▸ REQUIREMENTS
Print the records from the line containing "Where should I click to: Click Transform" through the line containing "click(x=91, y=192)" verbatim, both included.

Data taken from a collection
════════════════════

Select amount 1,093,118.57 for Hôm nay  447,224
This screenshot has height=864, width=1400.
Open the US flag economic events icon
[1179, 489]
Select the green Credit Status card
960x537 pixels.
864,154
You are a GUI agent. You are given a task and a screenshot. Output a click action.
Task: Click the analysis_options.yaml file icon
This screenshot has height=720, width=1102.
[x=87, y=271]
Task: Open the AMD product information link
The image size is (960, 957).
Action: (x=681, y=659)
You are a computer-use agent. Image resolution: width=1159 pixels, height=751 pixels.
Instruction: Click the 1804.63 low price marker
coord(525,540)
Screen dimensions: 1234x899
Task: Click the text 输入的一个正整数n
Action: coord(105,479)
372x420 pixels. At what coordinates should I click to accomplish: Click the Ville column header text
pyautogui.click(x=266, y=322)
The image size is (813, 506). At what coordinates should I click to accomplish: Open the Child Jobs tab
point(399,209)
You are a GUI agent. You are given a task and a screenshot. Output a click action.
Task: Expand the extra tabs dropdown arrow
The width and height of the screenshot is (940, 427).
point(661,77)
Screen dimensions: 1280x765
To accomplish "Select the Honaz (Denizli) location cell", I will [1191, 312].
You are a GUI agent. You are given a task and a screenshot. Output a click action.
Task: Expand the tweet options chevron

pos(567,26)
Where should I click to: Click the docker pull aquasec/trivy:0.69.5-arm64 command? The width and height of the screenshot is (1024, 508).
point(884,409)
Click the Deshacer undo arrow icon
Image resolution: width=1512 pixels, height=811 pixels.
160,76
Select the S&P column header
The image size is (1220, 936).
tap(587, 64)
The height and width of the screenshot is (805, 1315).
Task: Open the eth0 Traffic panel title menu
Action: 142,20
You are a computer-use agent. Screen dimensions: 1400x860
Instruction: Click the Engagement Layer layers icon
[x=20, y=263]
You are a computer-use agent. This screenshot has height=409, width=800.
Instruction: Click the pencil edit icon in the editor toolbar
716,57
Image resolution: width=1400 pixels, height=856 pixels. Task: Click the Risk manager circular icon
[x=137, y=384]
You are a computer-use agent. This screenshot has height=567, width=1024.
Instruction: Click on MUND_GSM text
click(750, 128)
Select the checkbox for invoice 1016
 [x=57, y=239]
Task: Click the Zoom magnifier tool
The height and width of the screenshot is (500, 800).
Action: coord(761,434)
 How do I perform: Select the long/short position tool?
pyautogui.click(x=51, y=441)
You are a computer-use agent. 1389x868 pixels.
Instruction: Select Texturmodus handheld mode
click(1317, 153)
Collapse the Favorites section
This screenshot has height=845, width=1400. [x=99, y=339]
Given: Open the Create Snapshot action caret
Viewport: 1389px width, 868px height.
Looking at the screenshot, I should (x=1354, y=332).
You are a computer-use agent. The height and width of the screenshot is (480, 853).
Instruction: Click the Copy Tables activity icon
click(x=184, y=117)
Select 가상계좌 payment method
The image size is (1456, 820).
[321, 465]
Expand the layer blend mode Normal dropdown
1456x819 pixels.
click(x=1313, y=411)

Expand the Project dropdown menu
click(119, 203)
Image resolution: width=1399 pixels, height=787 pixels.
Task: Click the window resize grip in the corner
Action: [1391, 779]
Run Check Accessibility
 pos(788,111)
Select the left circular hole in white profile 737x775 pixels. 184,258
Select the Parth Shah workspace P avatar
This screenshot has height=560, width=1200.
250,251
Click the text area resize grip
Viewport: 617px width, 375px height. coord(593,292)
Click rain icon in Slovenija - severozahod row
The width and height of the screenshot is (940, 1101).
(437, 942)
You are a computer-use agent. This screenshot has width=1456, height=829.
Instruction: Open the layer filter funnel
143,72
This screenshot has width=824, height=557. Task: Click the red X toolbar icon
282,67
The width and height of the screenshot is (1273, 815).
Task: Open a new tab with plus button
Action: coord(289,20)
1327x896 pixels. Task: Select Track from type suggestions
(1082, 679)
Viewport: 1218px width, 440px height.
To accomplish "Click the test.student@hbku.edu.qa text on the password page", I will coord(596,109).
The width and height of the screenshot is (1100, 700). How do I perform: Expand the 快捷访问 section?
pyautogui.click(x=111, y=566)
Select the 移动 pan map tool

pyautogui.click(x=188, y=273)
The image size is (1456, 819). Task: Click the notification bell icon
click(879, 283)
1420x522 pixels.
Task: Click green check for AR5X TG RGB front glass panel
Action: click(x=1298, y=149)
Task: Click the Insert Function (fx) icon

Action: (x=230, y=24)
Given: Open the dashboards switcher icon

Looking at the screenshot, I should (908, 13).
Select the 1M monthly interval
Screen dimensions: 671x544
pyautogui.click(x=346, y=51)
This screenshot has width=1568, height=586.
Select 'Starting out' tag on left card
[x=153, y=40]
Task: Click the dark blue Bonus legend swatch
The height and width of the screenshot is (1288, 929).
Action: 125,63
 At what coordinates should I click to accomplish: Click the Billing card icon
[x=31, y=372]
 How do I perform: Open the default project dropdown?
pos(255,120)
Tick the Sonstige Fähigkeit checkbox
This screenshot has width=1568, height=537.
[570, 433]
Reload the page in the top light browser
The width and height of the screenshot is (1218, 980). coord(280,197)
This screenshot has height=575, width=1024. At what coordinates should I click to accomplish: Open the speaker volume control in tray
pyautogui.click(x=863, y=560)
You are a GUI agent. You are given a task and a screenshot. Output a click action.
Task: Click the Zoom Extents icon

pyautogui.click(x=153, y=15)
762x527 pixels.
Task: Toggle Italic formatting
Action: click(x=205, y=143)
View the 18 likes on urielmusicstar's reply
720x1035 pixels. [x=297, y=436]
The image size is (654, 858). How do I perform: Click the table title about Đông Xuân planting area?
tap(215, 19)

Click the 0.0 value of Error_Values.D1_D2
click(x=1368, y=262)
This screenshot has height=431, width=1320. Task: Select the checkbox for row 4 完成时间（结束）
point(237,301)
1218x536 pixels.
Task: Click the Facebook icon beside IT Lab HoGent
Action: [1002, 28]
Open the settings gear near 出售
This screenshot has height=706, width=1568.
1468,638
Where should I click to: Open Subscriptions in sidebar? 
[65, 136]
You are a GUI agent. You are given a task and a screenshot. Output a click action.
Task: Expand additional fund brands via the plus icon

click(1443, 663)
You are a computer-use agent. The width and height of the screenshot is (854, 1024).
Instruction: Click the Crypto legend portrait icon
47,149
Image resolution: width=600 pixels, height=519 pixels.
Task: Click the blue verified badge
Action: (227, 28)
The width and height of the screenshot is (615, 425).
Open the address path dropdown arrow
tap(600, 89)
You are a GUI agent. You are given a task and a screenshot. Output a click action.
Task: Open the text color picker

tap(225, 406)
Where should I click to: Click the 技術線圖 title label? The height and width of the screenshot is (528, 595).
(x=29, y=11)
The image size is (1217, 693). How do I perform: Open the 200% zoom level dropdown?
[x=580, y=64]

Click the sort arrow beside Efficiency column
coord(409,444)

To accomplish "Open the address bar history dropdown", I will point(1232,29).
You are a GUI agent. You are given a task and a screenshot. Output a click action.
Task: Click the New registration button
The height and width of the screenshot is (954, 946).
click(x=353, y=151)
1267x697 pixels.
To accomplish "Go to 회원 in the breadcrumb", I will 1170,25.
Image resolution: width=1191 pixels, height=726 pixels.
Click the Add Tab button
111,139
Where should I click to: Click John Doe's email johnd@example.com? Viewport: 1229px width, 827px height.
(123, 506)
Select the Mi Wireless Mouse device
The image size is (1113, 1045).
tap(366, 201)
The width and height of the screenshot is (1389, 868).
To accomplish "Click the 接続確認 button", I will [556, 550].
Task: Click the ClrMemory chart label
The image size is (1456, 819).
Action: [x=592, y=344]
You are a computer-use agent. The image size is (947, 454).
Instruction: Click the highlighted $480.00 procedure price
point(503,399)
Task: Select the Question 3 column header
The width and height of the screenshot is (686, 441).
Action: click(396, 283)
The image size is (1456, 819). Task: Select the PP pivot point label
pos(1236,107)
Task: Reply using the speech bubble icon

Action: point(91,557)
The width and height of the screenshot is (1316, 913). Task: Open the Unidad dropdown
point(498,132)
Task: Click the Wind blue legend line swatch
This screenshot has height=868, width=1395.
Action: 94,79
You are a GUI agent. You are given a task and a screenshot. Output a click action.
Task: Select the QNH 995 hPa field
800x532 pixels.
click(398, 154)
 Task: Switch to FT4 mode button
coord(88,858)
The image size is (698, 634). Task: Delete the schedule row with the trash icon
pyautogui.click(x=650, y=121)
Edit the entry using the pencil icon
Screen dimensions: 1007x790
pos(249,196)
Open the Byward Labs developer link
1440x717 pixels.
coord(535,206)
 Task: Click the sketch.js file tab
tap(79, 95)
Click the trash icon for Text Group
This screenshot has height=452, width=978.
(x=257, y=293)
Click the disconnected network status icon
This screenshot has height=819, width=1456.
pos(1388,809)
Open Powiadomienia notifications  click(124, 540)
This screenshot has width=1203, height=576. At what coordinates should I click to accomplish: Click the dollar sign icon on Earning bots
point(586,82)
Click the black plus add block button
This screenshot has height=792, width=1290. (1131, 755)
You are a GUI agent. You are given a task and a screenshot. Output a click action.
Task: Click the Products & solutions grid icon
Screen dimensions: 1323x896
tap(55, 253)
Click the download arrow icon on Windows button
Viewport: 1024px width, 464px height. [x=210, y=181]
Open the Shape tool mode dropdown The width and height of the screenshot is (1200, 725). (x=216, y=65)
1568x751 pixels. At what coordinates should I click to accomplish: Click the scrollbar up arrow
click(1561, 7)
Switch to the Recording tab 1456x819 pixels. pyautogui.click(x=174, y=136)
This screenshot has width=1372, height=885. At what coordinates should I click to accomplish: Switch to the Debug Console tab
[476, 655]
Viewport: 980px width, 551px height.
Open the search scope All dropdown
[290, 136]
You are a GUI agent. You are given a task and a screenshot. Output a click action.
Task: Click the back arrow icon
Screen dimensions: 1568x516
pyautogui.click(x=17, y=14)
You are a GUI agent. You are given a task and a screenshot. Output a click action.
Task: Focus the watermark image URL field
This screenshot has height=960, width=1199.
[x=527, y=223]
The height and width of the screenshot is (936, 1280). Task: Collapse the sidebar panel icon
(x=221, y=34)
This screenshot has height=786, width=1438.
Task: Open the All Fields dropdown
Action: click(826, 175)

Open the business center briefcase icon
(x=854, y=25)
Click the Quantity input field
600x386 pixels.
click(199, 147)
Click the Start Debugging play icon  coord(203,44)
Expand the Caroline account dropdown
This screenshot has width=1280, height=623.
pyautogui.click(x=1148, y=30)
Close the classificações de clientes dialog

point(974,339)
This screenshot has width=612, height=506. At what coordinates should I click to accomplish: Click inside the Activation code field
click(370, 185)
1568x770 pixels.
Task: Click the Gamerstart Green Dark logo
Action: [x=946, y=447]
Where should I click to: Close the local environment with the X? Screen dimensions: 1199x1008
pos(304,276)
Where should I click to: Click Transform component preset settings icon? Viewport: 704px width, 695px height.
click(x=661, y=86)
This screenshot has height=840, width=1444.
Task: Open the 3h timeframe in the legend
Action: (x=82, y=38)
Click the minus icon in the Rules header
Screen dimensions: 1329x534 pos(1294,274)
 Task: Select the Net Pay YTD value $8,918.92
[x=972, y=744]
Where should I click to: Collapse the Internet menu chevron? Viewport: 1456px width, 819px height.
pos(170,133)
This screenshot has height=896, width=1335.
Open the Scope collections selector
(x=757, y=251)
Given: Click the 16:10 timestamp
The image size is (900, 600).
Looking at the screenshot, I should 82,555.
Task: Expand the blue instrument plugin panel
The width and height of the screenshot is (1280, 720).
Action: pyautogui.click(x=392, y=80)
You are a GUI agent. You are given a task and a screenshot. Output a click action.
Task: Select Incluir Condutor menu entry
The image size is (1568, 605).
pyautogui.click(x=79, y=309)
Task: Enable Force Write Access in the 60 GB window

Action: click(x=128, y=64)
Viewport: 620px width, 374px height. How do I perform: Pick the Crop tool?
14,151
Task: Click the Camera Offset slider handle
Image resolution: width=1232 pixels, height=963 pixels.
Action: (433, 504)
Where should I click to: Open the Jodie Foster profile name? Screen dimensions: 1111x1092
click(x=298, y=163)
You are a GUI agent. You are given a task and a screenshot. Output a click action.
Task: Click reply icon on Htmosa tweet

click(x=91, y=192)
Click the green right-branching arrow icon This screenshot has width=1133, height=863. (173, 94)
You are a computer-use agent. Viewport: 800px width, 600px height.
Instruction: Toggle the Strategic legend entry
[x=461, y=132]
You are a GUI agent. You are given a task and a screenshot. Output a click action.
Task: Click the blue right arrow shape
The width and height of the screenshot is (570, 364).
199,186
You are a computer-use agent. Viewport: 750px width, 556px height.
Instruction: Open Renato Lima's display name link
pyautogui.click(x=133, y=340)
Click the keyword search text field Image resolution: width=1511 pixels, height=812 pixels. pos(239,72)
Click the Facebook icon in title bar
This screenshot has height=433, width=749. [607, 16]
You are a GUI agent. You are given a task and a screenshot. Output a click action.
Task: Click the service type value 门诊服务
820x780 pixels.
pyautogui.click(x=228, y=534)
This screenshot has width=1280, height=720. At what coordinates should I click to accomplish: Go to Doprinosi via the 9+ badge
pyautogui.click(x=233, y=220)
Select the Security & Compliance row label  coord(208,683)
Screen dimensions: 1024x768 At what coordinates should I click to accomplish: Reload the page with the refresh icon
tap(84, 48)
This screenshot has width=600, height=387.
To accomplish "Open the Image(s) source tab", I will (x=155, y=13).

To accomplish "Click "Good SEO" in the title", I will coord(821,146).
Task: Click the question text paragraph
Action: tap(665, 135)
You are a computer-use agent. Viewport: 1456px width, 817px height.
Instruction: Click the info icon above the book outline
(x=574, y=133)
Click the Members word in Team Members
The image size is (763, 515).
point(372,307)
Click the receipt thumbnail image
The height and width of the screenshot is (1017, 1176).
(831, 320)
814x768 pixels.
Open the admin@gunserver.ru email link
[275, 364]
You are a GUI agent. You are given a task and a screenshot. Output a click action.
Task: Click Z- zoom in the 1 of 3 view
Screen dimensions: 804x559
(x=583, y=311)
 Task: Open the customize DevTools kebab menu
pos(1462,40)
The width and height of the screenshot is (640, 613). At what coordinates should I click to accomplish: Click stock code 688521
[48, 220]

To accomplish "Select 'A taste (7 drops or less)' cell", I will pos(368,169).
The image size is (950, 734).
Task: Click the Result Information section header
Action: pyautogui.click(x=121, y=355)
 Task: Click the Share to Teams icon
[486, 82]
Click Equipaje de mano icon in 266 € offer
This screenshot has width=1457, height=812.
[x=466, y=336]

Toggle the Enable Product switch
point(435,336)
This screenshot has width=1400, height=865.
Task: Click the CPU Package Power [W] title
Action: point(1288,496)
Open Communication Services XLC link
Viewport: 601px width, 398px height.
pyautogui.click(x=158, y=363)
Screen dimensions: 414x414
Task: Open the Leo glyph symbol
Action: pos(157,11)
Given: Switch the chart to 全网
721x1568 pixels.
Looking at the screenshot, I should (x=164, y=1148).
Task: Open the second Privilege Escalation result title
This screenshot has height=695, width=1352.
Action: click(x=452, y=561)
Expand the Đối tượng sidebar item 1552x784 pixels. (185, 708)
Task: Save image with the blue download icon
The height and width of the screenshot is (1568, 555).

════════════════════

▸ COMPLETE RESPONSE
Where should I click to: Click Transform component preset settings icon? Viewport: 704px width, 695px height.
click(x=661, y=86)
This screenshot has height=840, width=1444.
Task: Open the 3h timeframe in the legend
Action: (x=82, y=38)
Click the minus icon in the Rules header
Screen dimensions: 1329x534 pos(1294,274)
 Task: Select the Net Pay YTD value $8,918.92
[x=972, y=744]
Where should I click to: Collapse the Internet menu chevron? Viewport: 1456px width, 819px height.
pos(170,133)
This screenshot has height=896, width=1335.
Open the Scope collections selector
(x=757, y=251)
Given: Click the 16:10 timestamp
The image size is (900, 600).
Looking at the screenshot, I should 82,555.
Task: Expand the blue instrument plugin panel
The width and height of the screenshot is (1280, 720).
Action: pyautogui.click(x=392, y=80)
You are a GUI agent. You are given a task and a screenshot. Output a click action.
Task: Select Incluir Condutor menu entry
The image size is (1568, 605).
pyautogui.click(x=79, y=309)
Task: Enable Force Write Access in the 60 GB window

Action: click(x=128, y=64)
Viewport: 620px width, 374px height. How do I perform: Pick the Crop tool?
14,151
Task: Click the Camera Offset slider handle
Image resolution: width=1232 pixels, height=963 pixels.
Action: (433, 504)
Where should I click to: Open the Jodie Foster profile name? Screen dimensions: 1111x1092
click(x=298, y=163)
You are a GUI agent. You are given a task and a screenshot. Output a click action.
Task: Click reply icon on Htmosa tweet

click(x=91, y=192)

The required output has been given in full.